┏━━

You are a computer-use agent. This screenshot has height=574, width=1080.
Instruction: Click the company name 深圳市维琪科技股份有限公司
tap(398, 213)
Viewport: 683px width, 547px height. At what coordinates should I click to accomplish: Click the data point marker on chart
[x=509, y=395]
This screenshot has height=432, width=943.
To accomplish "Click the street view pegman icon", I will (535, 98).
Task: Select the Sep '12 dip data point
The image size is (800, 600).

┗━━

The problem:
With nothing left out, copy every record exactly.

Response to the exercise:
You are a computer-use agent. This screenshot has height=574, width=1080.
Instruction: Click the company name 深圳市维琪科技股份有限公司
tap(398, 213)
Viewport: 683px width, 547px height. At what coordinates should I click to accomplish: Click the data point marker on chart
[x=509, y=395]
This screenshot has height=432, width=943.
To accomplish "Click the street view pegman icon", I will (535, 98).
Task: Select the Sep '12 dip data point
The image size is (800, 600).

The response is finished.